** Aim **
Recast the lines of the data below, from the line containing "costs [348, 172]" up to and including the line containing "Image resolution: width=1621", as a JSON list of strings with one string per line and blank lines omitted.

Data from a pointing dataset
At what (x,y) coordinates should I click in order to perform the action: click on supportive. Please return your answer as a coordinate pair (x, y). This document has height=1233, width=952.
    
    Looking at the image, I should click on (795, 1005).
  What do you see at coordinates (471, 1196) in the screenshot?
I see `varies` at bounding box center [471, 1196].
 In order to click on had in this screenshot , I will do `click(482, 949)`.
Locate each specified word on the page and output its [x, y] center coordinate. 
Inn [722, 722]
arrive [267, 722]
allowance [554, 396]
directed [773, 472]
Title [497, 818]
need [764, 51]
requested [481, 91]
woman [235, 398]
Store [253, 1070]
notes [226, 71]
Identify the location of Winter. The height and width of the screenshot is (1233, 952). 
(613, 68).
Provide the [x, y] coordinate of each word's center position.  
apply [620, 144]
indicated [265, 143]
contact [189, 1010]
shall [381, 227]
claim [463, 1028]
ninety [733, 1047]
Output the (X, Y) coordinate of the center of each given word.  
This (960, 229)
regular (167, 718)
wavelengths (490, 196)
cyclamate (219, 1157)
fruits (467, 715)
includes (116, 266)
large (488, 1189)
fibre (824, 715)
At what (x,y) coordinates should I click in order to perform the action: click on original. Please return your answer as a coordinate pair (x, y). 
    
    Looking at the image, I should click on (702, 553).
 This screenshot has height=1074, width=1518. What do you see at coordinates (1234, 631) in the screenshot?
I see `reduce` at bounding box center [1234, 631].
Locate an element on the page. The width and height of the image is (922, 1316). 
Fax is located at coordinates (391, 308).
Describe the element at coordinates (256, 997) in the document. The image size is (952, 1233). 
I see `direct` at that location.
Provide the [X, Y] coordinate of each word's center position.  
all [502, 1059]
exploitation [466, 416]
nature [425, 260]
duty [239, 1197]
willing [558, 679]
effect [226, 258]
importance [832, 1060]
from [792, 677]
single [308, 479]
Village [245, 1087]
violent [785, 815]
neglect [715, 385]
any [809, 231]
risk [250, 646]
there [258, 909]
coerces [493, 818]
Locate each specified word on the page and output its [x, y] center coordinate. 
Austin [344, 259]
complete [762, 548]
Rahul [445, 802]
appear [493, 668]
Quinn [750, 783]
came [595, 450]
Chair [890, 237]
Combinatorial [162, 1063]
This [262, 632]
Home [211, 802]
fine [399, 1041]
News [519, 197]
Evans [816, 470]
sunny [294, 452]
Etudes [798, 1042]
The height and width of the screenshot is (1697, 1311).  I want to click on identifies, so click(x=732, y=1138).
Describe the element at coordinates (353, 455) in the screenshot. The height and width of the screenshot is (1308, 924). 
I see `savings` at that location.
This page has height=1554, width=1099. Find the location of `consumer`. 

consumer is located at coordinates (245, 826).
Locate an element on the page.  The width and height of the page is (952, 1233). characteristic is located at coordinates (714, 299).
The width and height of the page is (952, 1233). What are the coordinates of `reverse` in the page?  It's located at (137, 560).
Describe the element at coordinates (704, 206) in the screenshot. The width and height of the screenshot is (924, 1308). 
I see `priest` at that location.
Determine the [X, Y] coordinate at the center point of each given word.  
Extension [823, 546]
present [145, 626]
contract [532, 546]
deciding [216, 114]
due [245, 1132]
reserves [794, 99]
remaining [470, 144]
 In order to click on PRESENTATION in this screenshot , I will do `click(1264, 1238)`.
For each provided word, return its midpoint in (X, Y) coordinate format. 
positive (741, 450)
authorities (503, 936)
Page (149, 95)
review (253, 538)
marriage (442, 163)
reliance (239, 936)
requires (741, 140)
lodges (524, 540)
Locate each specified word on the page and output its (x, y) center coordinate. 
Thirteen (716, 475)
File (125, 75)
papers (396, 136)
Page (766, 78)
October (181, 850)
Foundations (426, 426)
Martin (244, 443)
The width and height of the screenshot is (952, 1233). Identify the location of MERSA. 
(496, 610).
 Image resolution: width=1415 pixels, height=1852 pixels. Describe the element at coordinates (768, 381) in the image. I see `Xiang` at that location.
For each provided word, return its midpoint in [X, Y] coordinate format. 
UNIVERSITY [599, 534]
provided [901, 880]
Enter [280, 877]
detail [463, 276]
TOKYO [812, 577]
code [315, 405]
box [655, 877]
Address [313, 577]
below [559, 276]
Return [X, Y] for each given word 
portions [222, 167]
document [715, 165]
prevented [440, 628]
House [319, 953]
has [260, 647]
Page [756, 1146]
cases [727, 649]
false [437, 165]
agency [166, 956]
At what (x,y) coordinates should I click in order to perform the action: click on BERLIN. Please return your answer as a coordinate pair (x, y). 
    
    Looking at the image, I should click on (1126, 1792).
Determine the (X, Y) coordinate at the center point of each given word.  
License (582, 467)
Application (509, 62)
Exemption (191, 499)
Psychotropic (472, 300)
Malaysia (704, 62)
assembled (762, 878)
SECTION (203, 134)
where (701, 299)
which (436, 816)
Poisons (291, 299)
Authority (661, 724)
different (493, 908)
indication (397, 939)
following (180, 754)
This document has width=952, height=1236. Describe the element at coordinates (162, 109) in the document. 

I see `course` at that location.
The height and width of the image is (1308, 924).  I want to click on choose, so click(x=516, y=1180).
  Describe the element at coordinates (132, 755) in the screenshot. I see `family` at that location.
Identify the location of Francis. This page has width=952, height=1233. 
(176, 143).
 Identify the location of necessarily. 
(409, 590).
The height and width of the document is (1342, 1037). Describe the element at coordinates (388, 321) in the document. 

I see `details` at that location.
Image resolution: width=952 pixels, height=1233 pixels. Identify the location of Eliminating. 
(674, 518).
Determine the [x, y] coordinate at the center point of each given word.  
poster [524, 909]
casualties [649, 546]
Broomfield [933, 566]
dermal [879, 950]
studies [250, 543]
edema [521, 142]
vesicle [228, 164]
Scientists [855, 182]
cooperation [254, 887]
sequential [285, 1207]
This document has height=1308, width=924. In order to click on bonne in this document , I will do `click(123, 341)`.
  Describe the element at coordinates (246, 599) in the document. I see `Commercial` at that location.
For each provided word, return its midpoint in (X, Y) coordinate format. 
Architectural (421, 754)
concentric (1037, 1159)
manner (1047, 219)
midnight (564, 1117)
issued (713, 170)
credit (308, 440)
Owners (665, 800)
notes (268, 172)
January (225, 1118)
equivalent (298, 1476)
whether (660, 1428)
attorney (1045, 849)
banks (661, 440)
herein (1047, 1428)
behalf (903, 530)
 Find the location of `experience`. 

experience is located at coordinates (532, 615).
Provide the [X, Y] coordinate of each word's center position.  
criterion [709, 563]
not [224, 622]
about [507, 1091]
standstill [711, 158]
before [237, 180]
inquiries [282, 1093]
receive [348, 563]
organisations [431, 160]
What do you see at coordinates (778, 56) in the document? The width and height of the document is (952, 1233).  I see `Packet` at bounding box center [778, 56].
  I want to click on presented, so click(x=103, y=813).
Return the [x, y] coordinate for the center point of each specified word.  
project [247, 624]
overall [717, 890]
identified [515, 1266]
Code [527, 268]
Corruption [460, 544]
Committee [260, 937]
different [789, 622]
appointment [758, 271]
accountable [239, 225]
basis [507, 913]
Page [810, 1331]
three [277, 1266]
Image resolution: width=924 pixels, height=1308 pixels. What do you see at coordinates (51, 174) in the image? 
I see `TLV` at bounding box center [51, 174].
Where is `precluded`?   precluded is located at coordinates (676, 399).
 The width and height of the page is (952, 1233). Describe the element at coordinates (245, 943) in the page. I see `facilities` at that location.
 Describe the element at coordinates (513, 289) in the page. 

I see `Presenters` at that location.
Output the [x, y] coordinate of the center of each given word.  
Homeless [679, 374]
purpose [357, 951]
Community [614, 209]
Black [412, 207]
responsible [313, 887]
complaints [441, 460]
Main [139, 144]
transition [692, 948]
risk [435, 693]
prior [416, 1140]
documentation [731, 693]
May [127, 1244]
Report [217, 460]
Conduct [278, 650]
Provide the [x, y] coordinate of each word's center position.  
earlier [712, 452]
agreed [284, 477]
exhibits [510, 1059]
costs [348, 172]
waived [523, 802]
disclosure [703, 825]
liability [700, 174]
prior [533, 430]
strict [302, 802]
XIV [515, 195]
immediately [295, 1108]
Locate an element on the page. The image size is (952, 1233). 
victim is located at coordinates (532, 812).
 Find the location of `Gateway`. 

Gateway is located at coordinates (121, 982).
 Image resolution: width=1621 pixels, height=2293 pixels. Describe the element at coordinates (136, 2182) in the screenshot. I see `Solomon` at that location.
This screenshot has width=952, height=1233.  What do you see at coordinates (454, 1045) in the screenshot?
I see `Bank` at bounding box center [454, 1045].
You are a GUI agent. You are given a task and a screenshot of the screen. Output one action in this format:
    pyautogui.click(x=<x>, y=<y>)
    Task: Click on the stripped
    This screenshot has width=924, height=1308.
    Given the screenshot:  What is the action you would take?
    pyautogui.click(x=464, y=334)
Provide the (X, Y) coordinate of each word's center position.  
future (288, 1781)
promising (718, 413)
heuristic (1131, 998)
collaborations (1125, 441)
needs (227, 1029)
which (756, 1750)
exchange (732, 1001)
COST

** Answer for the task **
[
  "costs [348, 172]",
  "waived [523, 802]",
  "disclosure [703, 825]",
  "liability [700, 174]",
  "prior [533, 430]",
  "strict [302, 802]",
  "XIV [515, 195]",
  "immediately [295, 1108]",
  "Locate an element on the page. The image size is (952, 1233). ",
  "victim is located at coordinates (532, 812).",
  " Find the location of `Gateway`. ",
  "Gateway is located at coordinates (121, 982).",
  " Image resolution: width=1621 pixels, height=2293 pixels. Describe the element at coordinates (136, 2182) in the screenshot. I see `Solomon` at that location."
]